## REQUIREMENT
With the pictures excluded, output only the lines from the one containing "Save the post with the bookmark icon" through the last line of the entries, unchanged.

[Screenshot grounding data]
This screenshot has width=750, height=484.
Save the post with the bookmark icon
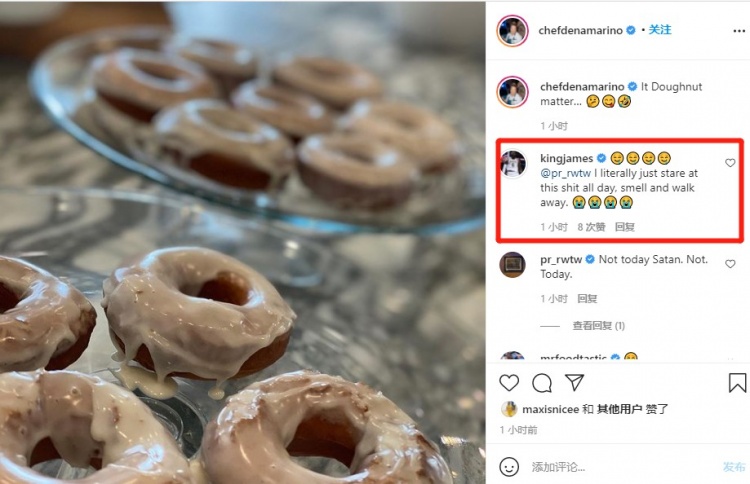click(x=737, y=383)
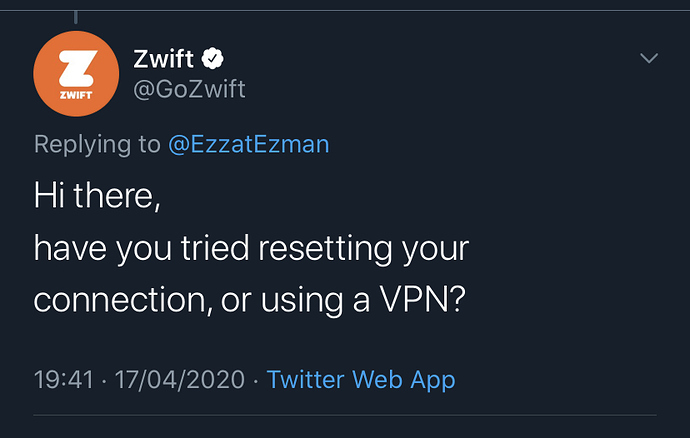Screen dimensions: 690x438
Task: Click the word "connection" in tweet text
Action: coord(119,300)
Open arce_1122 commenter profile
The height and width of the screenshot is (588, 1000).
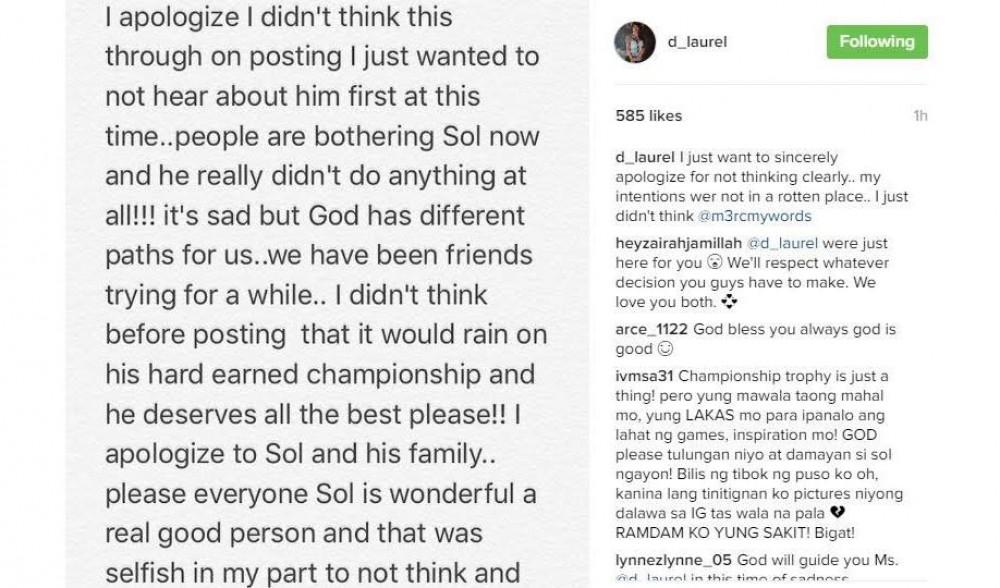(649, 330)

## ANSWER FOR THIS EXERCISE
Save the post with the bookmark icon
click(x=737, y=383)
Screen dimensions: 690x438
Task: Click the word "connection" in tweet text
Action: coord(119,300)
Open arce_1122 commenter profile
The height and width of the screenshot is (588, 1000).
(649, 330)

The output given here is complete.